In Europe, early 1.5.% to 3% gains in London, Frankfurt and Paris were quickly wiped out as airline and travel stocks .SXTP suffered a 6.5% drubbing.
The dollar recouped some lost ground against the safe-haven Japanese yen . Oil gave up attempted gains after Brent’s drop below $30 a barrel on Monday.
“We saw quite a staggering drop yesterday, so it might just be a bit of calm after that storm,” said Rabobank analyst Bas Van Geffen. “But we are not sure.”
Financial markets cratered on Monday with the S&P 500 .SPX tumbling 12%. Emergency central bank rate cuts globally only added to the investor panic.
Tuesday’s stabilization saw Australian shares close 5.9% higher, their biggest daily percentage gain since October 2008, after plunging nearly 10% on Monday.
MSCI’s broadest index of Asia-Pacific shares .MIAPJ0000PUS and Japan’s Nikkei .N225 both finished steady. South Korea .KS11 finished down 2.4%, however, and the Philippines became the first country to suspend all trading over the virus.
Futures trade still pointed to a positive open in U.S. markets. The S&P 500 e-minis ESc1, were up 1%, although earlier they had been up 3.8%.

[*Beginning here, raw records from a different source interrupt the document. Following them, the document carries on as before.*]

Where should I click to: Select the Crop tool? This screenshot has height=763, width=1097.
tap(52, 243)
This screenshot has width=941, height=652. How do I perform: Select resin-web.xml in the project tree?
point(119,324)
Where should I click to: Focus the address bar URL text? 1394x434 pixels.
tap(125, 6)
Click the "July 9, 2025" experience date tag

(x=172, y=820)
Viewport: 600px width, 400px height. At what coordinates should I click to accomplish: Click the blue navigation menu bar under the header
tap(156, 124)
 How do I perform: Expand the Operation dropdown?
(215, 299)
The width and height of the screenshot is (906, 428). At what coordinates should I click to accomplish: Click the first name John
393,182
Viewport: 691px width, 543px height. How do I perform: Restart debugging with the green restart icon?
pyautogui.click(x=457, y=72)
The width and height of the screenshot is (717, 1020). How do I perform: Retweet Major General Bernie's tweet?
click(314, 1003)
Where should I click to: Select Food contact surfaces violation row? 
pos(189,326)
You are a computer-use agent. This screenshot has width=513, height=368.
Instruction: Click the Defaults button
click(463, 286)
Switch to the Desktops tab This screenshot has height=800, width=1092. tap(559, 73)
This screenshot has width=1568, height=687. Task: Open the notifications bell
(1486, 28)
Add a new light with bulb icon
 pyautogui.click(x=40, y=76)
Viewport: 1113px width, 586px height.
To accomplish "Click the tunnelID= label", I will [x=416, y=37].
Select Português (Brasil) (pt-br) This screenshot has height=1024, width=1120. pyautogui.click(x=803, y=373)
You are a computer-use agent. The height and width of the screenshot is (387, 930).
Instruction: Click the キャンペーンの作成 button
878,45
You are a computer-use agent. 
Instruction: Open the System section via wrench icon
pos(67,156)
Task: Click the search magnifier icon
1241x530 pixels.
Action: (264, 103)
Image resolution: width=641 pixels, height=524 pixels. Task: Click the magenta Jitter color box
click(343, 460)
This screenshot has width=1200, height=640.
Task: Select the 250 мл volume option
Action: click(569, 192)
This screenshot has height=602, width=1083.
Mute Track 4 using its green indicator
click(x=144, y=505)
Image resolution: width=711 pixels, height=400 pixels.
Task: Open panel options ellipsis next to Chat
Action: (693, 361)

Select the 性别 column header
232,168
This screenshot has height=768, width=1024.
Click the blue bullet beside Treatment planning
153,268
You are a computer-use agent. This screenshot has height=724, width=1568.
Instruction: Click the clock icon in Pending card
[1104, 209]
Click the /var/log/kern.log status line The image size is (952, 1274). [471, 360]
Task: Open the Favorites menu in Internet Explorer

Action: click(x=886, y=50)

Some $2.7 trillion in market value was wiped from the S&P 500 on Monday as it suffered its third-largest daily percentage decline on record. Over the past 18 days, the benchmark index has lost $8.3 trillion. World stocks .MIWD00000PUS have hemorrhaged over 15 trillion.
“The move in U.S. stock futures prompted some buying of battered down shares and lifted dollar/yen,” said Junichi Ishikawa, senior FX strategist at IG Securities in Tokyo.
“The focus is shifting to the fiscal response to the virus. We’re locked in a pattern where markets bounce and then resume falling.”
WAITING FOR HELP
Gold, which is normally bought as a safe haven, extended declines on Tuesday as some investors chose to sell whatever they could to keep their money in cash.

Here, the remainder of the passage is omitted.